** PASSAGE PROVIDED **
○ ○ ○ ○ ○ ○ ○

Wednesday, March 27, 2013

Phoneme Study Pinpoints Origin of Modern Languages

Alice C. Linsley

Scientists agree that the point of origin of modern humans is Africa. Evidence in support of this theory is found in DNA studies, climate studies, and linguistics.

As early as 200,000 years ago humans began to move out of Africa. Another major movement came around 120,000 years ago. Subsequent movements happened between 80,000 and 70,000 years ago, and between 20,000-10,000 years ago. This last period involved Proto-Saharan Sumerians, Nilotes and Kushites. The most recent migration took place around 6000 years ago.

Genetic research indicates a common African ancestor for the Chinese about 80,000 years ago.

Quentin Atkinson of Auckland University in New Zealand believes that the point of origin of modern languages is somewhere in the southwest of Africa (the region of the Khoisan). The 2011 report, which appeared in Science, caused something of a sensation. Michael Cysouw published a commentary in Science which argues that this neat "Out-of-Africa" hypothesis for the origin of language is not adequately supported by the data presented. Atkinson's phoneme study can only be traced to about 10,000 years ago.

According to this theory, the phonemic complexity decreased as human populations dispersed farther from their point of origin in Africa. As can be seen in the map above, the further away from Africa a language is spoken, the fewer distinct phonemes it has.

○ ○ ○ ○ ○ ○ ○

** DATASET EXTRACT **
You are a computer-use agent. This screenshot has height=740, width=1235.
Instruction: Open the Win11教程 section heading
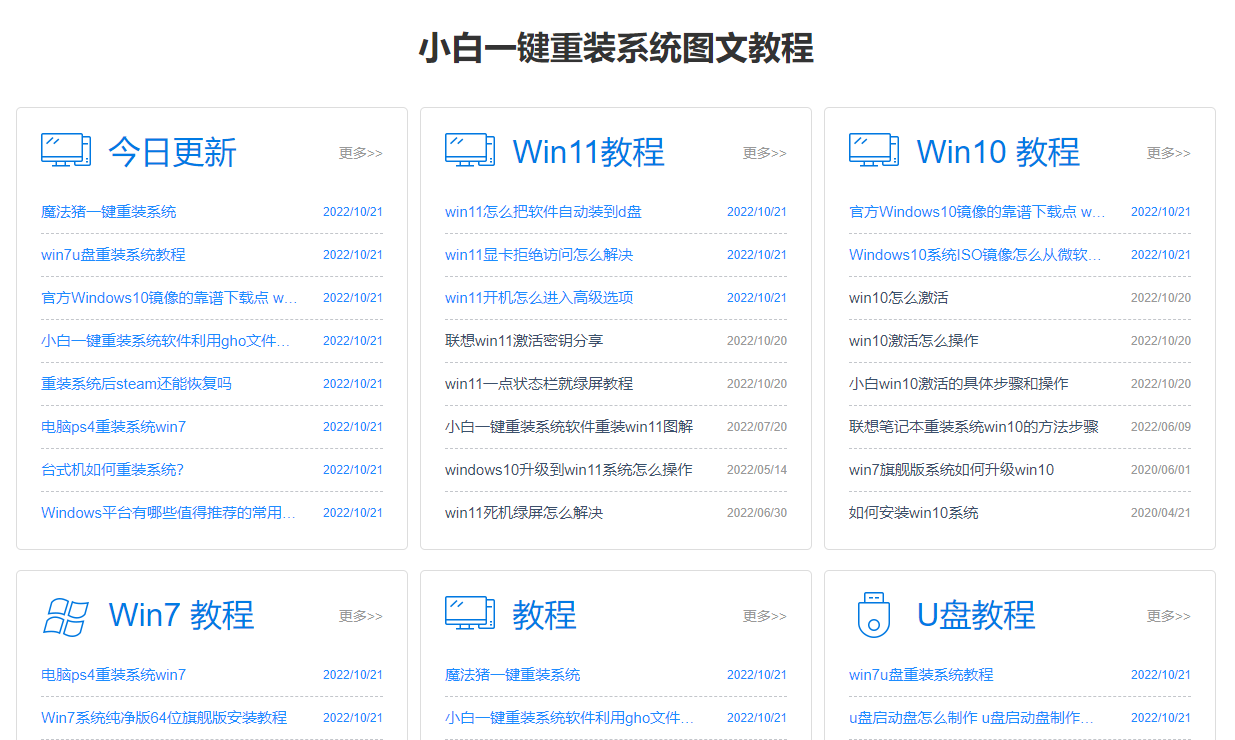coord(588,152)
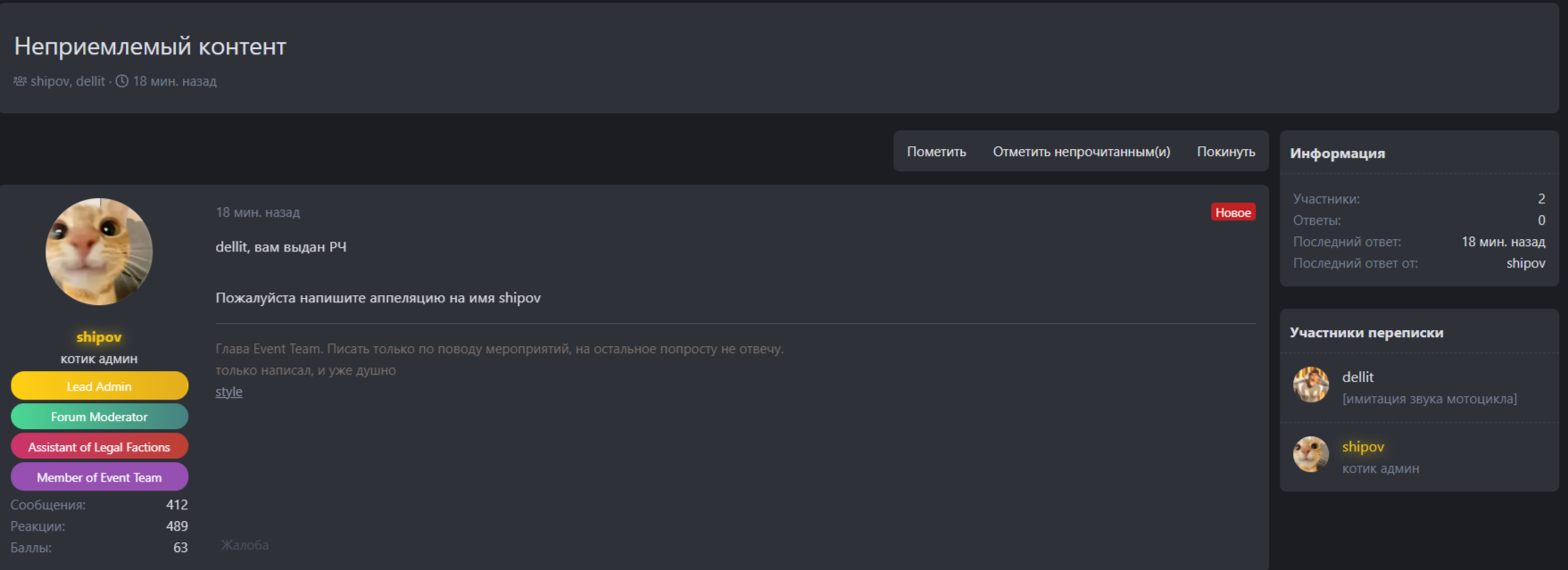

○ ○ ○ ○ ○ ○ ○

In the post on the phoneme study, who published a commentary in Science arguing that the "Out-of-Africa" hypothesis for the origin of language is not adequately supported by the data?

** ANSWER TO THIS EXERCISE **
Michael Cysouw